Advance Directives for Cryonics Institute Members
Advance Directives usually describe documents executed in advance of a patient's incpacitating illness. DNR (Do Not Resuscitate) is one form of Advance Directive, but it typically expresses the signer's desire not to be resuscitated under certain circumstances. An Anatomical Donation and a Certificate of Religious Belief against autopsy are also forms of Advance Directives, although these are instructions directing post-mortem actions. The latter is especially valuable in states that will only stop an autopsy on religious grounds. (See e.g.: www.venturist.info)

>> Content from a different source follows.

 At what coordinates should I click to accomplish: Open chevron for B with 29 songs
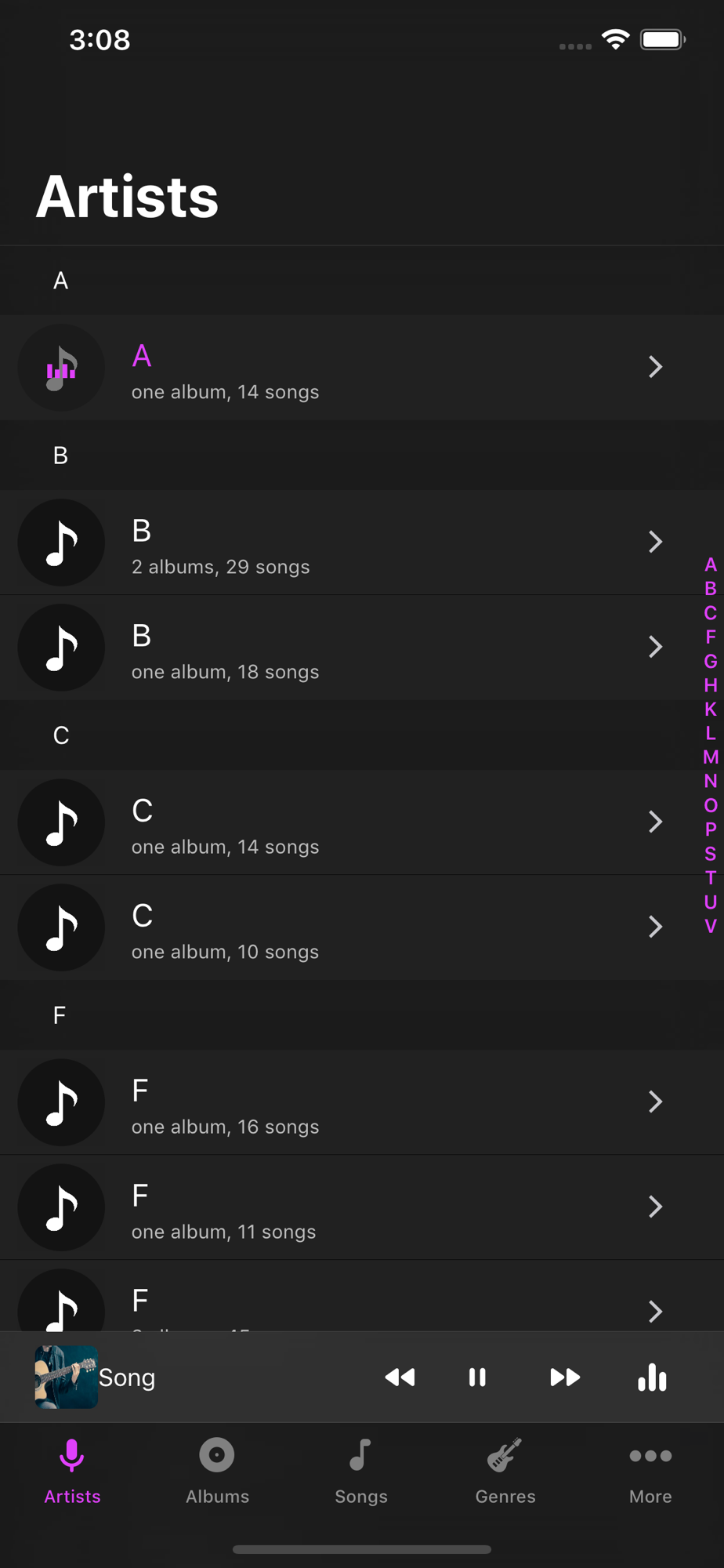655,542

Most commonly, "Advance Directive" refers to a Living Will and Durable Power of Attorney for Health Care (or called Health Care Surrogate Designation in Florida, for example). A Living Will is a Will that gives directions in advance of incapacitation. A Durable Power of Attorney is a Power of Attorney that remains in effect (is "durable") after a person has become incapacitated.

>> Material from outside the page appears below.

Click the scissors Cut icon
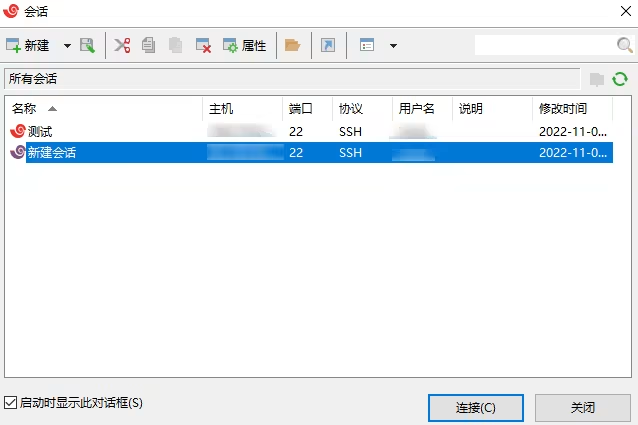Screen dimensions: 638x425 pyautogui.click(x=122, y=45)
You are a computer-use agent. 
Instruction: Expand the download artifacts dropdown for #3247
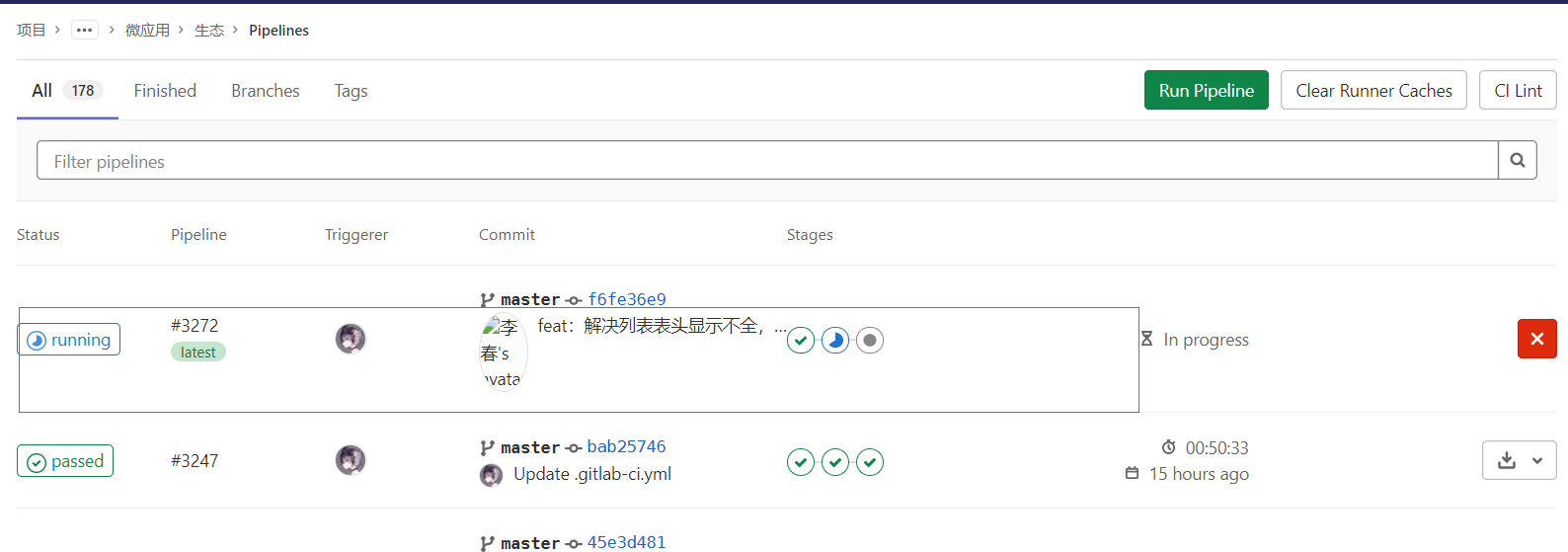[1519, 460]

State laws vary, and therefore the proper form can vary by state. While forms can be found by state on the internet, for the most reliable advice you should contact your attorney.
The US federal Patient Self-Determination Act requires health care facilities that receive Medicaid and Medicare funds to inform patients of their rights to execute Advance Directives. You may be able to use an Advance Directive to clearly stress your desire to be cryopreserved and to seek favorable conditions for your cryopreservation at the time of your legal death. You can include contact information to the Cryonics Institute (with your Member ID number). As long as you are conscious and can communicate, you can make your wishes known, but when you are still living but cannot communicate, the Advanced Directive provides important direction to your health care provider.

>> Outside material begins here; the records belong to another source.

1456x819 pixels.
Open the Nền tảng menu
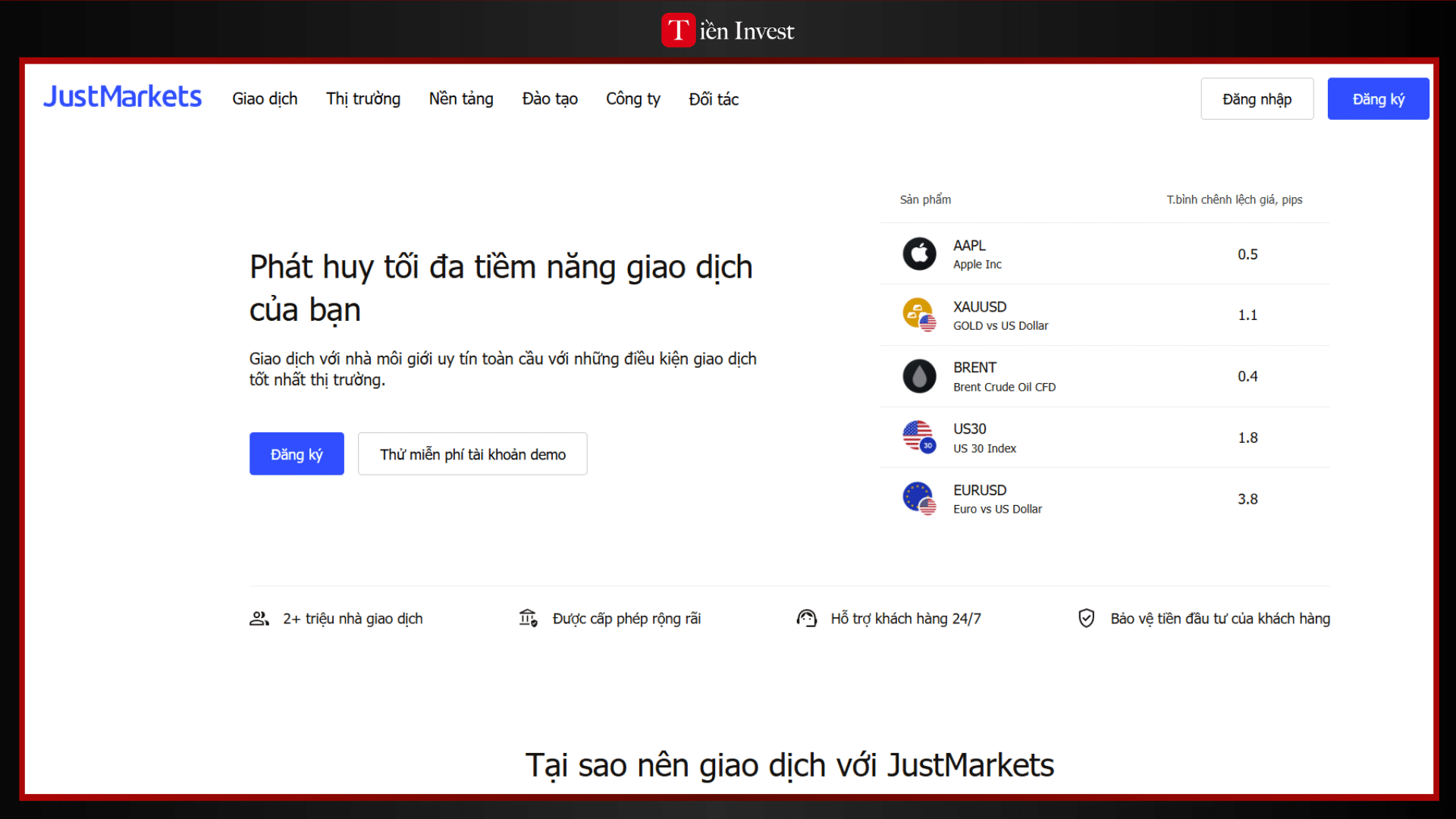click(461, 99)
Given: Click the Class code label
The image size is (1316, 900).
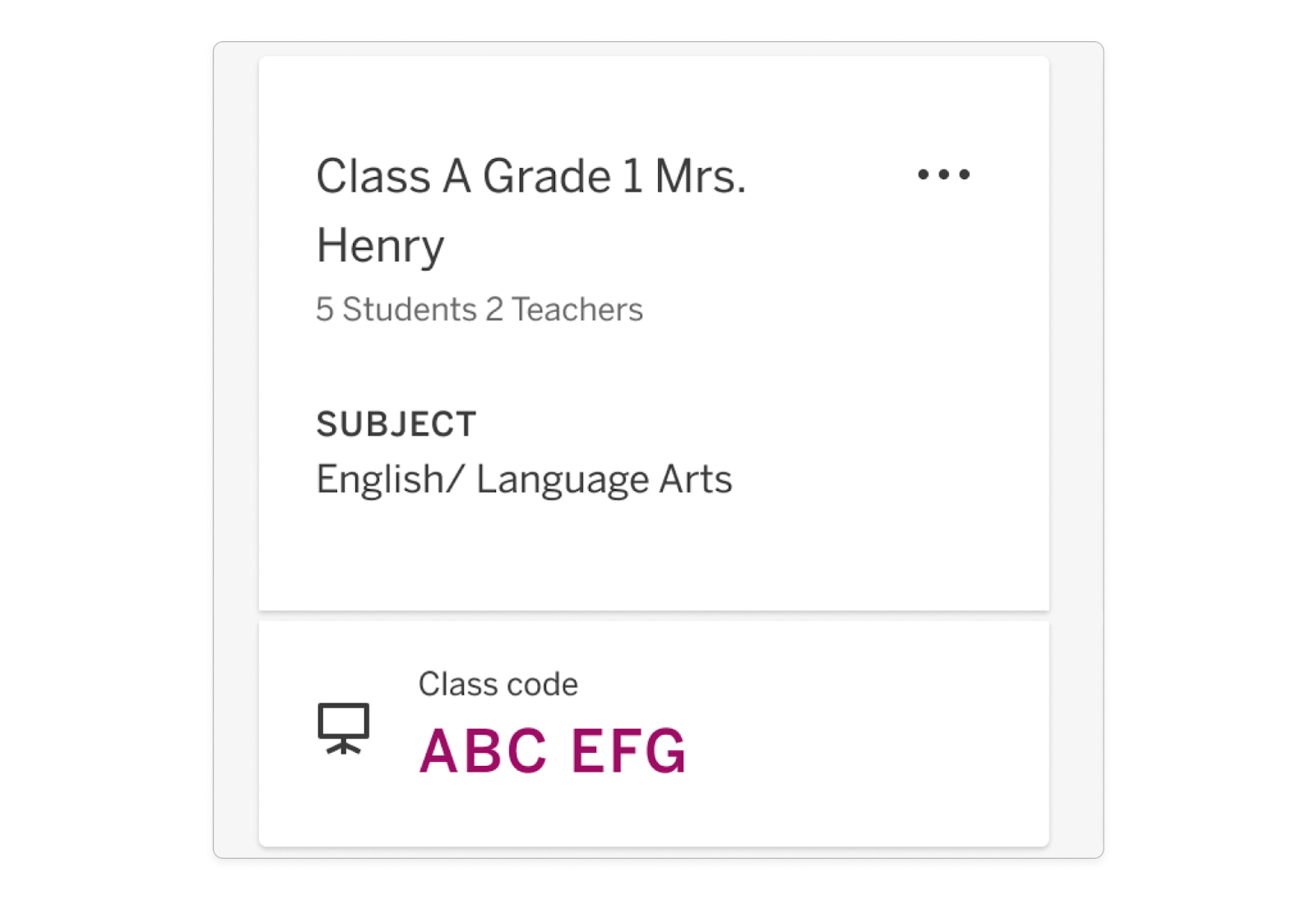Looking at the screenshot, I should click(498, 684).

You should discuss your Advance Directives with your physician, lawyer and relatives to be clear that they can see your desires in writing and understand them. Copies should be in your file at the Cryonics Institute. In some states these documents expire after seven years, so they may require reaffirmation.
A major problem with Advance Directives is that they are not always readily available when needed. That problem has now been addressed by the US Living Will Registry, a privately-held organization that claims to electronically store Advance Directives for 24/7 access on the internet. To maintain privacy, the Registry is only available to health care providers, such as hospitals and physicians. The service is available without cost, but to use it you must register. Once registered you are given a Registry number and labels with the Registration number that can be attached to your driver's license and insurance card.
Read the information on their FAQ page:
and then go to the How to Register page:
Reference to the member's desire for cryopreservation in the member's will may also be desirable.